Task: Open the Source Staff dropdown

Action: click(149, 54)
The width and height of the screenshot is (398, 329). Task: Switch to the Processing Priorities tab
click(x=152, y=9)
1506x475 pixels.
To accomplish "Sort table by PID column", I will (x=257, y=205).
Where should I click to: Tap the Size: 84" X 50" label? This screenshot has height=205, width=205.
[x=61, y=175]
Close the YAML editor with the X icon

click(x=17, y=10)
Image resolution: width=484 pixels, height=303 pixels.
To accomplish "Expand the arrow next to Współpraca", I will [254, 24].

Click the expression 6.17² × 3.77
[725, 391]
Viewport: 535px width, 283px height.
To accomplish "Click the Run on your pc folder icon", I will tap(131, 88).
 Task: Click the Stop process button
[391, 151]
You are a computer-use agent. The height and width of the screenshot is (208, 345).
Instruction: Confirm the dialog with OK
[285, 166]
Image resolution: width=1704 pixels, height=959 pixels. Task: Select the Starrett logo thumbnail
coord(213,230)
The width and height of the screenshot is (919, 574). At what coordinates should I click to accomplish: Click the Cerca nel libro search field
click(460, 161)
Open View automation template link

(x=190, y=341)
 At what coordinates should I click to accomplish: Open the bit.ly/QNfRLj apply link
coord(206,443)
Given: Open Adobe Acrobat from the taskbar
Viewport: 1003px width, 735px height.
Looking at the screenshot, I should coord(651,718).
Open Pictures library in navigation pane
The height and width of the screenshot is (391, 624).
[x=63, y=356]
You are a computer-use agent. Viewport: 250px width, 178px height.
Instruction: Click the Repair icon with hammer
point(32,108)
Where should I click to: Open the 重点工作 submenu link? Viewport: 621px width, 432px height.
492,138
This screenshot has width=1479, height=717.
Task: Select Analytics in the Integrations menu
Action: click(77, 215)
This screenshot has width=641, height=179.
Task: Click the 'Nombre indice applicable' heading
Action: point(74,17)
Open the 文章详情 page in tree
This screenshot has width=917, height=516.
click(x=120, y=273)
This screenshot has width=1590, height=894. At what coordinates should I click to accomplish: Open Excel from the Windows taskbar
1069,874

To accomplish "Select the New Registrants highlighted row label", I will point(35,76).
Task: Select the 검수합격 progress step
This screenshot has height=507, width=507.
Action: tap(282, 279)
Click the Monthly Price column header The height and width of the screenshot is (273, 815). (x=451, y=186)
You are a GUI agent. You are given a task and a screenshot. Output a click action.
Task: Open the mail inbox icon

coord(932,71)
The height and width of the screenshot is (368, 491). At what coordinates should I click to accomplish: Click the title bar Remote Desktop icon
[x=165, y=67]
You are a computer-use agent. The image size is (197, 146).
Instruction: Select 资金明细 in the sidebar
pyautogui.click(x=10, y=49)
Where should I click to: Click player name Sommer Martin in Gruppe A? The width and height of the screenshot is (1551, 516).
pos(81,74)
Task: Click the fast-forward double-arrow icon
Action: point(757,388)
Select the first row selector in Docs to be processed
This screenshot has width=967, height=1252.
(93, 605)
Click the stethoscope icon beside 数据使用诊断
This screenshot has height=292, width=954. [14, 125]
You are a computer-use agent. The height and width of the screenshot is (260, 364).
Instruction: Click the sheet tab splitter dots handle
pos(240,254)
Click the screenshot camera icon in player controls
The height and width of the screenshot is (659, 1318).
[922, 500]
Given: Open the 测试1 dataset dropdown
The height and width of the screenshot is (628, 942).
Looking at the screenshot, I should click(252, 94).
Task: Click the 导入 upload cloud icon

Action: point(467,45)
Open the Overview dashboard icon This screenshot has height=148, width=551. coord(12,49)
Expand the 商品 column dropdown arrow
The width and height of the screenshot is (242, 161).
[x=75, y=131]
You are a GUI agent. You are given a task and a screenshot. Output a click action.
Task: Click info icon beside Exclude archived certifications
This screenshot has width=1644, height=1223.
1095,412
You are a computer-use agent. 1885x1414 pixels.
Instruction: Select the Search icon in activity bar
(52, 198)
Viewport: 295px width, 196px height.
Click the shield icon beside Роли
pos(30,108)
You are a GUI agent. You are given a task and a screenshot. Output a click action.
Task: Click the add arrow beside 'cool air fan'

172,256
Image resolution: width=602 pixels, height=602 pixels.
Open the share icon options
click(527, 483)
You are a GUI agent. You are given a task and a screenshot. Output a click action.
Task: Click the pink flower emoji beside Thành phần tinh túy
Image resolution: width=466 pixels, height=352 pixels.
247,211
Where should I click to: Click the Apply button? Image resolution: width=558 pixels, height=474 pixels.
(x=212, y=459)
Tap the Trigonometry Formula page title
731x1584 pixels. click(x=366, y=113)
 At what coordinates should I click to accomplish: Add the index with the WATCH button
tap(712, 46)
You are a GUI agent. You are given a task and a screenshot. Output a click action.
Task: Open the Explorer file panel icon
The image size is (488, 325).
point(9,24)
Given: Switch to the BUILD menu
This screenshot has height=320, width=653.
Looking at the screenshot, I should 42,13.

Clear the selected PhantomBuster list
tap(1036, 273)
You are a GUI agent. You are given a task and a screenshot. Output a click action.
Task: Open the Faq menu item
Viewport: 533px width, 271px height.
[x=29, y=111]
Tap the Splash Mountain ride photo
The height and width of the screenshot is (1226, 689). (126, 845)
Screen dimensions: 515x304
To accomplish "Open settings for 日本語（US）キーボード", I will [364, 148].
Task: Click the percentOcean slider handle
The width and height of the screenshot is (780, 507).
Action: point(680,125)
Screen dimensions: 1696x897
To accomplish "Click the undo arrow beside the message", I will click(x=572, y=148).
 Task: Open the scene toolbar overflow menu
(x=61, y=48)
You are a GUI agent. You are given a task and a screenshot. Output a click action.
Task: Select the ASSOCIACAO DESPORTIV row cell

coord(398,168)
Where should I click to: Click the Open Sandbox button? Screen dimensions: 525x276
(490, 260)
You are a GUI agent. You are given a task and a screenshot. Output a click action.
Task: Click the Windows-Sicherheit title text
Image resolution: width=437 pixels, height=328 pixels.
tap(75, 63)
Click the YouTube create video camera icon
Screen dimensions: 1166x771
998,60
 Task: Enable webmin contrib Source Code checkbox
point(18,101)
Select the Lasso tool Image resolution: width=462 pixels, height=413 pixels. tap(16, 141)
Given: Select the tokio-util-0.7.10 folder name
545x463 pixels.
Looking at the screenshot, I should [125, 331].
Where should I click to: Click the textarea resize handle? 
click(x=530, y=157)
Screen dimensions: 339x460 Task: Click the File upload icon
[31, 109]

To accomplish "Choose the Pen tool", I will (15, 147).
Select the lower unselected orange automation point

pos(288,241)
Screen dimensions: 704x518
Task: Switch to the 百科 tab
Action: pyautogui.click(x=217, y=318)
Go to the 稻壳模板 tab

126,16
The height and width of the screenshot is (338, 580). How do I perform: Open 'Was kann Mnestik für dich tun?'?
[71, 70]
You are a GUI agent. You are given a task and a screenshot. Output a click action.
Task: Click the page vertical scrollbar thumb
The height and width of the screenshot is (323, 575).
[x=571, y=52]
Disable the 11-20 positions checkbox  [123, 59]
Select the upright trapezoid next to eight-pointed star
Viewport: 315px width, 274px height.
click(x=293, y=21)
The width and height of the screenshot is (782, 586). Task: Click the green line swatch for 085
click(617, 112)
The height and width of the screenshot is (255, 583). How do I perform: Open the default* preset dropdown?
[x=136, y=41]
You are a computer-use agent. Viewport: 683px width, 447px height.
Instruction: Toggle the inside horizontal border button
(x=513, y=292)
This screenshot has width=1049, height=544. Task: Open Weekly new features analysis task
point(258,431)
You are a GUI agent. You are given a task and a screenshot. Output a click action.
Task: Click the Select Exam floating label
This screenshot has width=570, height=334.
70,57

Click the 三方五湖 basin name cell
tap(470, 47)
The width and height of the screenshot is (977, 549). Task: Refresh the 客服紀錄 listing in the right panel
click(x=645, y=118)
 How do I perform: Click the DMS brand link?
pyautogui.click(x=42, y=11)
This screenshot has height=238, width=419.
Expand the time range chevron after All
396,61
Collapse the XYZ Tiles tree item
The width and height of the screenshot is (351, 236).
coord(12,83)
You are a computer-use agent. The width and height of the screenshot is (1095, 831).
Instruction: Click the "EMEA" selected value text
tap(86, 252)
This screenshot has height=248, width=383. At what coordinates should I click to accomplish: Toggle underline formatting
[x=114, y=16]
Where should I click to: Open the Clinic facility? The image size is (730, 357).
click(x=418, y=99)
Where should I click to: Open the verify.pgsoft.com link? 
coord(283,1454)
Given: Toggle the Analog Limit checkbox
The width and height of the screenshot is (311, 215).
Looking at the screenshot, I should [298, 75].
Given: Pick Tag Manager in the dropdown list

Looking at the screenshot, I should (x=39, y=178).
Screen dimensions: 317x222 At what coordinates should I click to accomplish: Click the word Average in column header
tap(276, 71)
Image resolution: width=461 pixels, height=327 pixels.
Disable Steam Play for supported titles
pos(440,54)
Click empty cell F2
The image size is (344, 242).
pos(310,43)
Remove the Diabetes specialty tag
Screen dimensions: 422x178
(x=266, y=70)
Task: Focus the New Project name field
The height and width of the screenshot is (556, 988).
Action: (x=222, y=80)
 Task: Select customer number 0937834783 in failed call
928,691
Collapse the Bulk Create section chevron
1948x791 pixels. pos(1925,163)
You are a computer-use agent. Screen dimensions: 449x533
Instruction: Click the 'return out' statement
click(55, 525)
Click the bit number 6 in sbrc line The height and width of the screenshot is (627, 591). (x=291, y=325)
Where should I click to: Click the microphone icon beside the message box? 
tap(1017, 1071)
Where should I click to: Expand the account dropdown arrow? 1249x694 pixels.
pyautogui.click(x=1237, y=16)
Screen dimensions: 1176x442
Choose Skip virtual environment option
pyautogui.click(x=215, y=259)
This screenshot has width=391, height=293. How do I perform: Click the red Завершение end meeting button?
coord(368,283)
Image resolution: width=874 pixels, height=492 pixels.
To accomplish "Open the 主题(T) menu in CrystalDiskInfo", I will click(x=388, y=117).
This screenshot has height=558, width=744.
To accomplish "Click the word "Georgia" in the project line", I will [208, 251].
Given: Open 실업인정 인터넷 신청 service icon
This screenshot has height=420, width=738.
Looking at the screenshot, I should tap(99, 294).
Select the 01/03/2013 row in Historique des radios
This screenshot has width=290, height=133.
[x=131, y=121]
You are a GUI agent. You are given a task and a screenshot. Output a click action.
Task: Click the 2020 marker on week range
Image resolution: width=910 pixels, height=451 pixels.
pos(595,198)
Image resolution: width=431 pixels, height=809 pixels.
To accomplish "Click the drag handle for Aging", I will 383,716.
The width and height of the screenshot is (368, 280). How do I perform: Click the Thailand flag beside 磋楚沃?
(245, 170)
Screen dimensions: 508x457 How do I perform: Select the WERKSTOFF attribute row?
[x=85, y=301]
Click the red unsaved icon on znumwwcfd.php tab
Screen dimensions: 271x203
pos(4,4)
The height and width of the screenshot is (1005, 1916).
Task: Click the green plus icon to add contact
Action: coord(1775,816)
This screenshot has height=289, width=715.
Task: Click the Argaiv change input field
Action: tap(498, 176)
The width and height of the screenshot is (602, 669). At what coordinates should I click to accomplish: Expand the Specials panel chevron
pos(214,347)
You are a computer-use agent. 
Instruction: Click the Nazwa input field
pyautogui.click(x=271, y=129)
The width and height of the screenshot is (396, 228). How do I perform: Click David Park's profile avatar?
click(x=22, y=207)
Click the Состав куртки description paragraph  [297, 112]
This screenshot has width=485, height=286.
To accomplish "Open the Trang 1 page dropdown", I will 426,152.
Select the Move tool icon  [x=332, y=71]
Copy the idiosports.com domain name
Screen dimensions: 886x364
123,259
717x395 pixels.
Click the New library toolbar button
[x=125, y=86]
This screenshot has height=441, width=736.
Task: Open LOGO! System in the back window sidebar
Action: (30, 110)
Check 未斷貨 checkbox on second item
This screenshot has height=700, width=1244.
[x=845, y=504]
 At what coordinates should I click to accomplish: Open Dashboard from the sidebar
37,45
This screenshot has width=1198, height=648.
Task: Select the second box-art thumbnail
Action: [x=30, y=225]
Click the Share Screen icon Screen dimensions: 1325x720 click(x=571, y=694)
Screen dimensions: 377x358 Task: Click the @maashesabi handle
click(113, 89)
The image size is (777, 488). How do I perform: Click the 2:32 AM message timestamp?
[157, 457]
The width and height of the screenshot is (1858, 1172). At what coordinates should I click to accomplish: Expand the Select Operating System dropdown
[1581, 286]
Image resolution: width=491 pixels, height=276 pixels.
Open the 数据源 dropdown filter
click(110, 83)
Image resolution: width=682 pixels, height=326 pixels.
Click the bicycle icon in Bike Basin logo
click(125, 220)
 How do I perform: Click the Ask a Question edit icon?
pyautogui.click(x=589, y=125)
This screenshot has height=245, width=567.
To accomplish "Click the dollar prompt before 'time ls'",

-- -- --

### Task goal:
Reproduce word for word the part of the listing from the line containing "is (208, 345)." through the line containing "point(32,108)", including both of those lines.

### Exercise response:
You are a computer-use agent. The height and width of the screenshot is (208, 345).
Instruction: Confirm the dialog with OK
[285, 166]
Image resolution: width=1704 pixels, height=959 pixels. Task: Select the Starrett logo thumbnail
coord(213,230)
The width and height of the screenshot is (919, 574). At what coordinates should I click to accomplish: Click the Cerca nel libro search field
click(460, 161)
Open View automation template link

(x=190, y=341)
 At what coordinates should I click to accomplish: Open the bit.ly/QNfRLj apply link
coord(206,443)
Given: Open Adobe Acrobat from the taskbar
Viewport: 1003px width, 735px height.
Looking at the screenshot, I should coord(651,718).
Open Pictures library in navigation pane
The height and width of the screenshot is (391, 624).
[x=63, y=356]
You are a computer-use agent. Viewport: 250px width, 178px height.
Instruction: Click the Repair icon with hammer
point(32,108)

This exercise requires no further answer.